Recent stories of note:

“Massive Ancient Roman Villa Unearthed in France Opens to the Public”
Tessa Solomon, ARTnews

The Romanian government has secured a long-term hold on a contested painting by El Greco, currently at Christie’s in New York. The painting, Saint Sebastian (ca. 1610–14), which has an estimated worth of $7–9 million, was pulled from a New York Old Masters Sale in February when the Romanian government claimed that the painting was “unequivocally the property of the Romanian state.” Court filings reveal that the painting was put up for sale by Monaco-based Russian billionaire Dmitry Rybolovlev, who purchased the work from the embattled Swiss art dealer Yves Bouvier through Accent Delight, the British Virgin Islands company Rybolovlev has used for offshore art dealings. In a now-deleted catalogue entry, Christie’s claimed that the painting’s ownership was transferred legally to King Michael I of Romania in 1947, after he fled from communists, and that its ownership was legally transferred when it wound up at the Wildenstein & Co. gallery in New York in 1976. The Romanian government claims that no such documentation exists for the 1947 transfer and that King Michael I had illegally removed the painting from its national collection.

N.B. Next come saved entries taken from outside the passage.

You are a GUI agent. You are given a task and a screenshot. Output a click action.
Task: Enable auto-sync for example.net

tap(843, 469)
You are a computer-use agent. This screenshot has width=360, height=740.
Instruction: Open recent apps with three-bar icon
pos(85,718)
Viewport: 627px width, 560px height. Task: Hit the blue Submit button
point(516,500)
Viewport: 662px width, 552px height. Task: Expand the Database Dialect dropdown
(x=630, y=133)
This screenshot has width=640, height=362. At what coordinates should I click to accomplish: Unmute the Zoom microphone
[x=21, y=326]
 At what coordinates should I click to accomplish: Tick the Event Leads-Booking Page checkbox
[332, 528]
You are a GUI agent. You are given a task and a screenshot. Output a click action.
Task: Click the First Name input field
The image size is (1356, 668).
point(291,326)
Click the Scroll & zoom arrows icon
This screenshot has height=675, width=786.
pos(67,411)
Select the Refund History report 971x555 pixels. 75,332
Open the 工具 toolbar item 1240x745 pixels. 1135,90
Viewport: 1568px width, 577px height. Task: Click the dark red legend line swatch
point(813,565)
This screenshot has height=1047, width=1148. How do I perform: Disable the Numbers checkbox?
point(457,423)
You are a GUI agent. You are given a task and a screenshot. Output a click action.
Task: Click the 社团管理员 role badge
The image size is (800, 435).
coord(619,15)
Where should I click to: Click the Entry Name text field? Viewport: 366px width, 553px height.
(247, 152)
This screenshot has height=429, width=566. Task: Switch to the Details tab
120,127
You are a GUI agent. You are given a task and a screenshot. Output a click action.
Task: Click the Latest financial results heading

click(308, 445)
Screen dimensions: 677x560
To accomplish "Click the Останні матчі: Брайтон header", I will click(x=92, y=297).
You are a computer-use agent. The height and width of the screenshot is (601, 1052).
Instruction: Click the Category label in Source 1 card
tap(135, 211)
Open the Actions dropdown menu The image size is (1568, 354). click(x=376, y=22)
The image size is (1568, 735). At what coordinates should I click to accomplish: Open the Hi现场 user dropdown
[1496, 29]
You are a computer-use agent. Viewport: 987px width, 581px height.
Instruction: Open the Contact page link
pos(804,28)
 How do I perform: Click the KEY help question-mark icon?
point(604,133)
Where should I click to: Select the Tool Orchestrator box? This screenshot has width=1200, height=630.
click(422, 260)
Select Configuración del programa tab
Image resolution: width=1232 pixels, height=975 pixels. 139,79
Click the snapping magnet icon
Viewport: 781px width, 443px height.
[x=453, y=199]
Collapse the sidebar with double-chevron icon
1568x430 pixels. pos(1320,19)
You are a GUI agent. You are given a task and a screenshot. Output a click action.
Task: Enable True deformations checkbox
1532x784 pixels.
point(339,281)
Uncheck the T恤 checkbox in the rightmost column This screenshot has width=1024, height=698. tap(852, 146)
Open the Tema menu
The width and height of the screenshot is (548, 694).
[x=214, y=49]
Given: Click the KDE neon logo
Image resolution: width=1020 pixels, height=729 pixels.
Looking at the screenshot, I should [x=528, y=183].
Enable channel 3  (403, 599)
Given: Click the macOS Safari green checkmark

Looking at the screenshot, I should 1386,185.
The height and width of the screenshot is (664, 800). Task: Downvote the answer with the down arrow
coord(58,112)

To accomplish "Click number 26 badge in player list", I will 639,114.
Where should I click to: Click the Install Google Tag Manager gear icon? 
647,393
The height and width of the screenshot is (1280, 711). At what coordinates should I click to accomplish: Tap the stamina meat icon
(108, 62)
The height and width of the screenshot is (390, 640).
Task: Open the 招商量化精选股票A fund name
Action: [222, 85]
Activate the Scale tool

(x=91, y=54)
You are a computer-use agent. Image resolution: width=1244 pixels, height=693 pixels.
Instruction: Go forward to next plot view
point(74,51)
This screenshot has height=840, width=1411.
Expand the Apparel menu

“‘A dear little genius:’ Mark Twain and the making of an American literary tradition”
James Marcus, The Times Literary Supplement

Novelist, humorist, essayist, nineteenth-century, stand-up comic, and infrequently successful businessman—these are facets of the author known at birth as Samuel Clemens that Ron Chernow explores in his gargantuan new biography, Mark Twain. Twain grew up by the Mississippi River in Hannibal, Missouri in a childhood that inspired his memoir Life on the Mississippi (1883) and his greatest novels, The Adventures Tom Sawyer (1876) and The Adventures of Huckleberry Finn (1884). Prior to these literary peaks, Twain worked as a riverboat pilot, a prospector, and a newspaper man, and pioneered a distinctly American form of dry situational comedy, in part with his short story “The Celebrated Jumping Frogs of Calaveras Comedy” (1865). He dabbled in travel writing with his Innocents Abroad (1869) a radically scathing account of traveling through Europe—the first American writer to satirize the vaunted “Old World” relics. Twain also made various gimmicky business investments—namely the Paige typesetter—that turned out poorly, but he at last succeeded when his publishing house secured President Ulysses S. Grant’s two-volume memoir. James Marcus compliments Chernow’s coverage of Twain’s business misadventures but faults the book for dwelling too much on his less eventful later years.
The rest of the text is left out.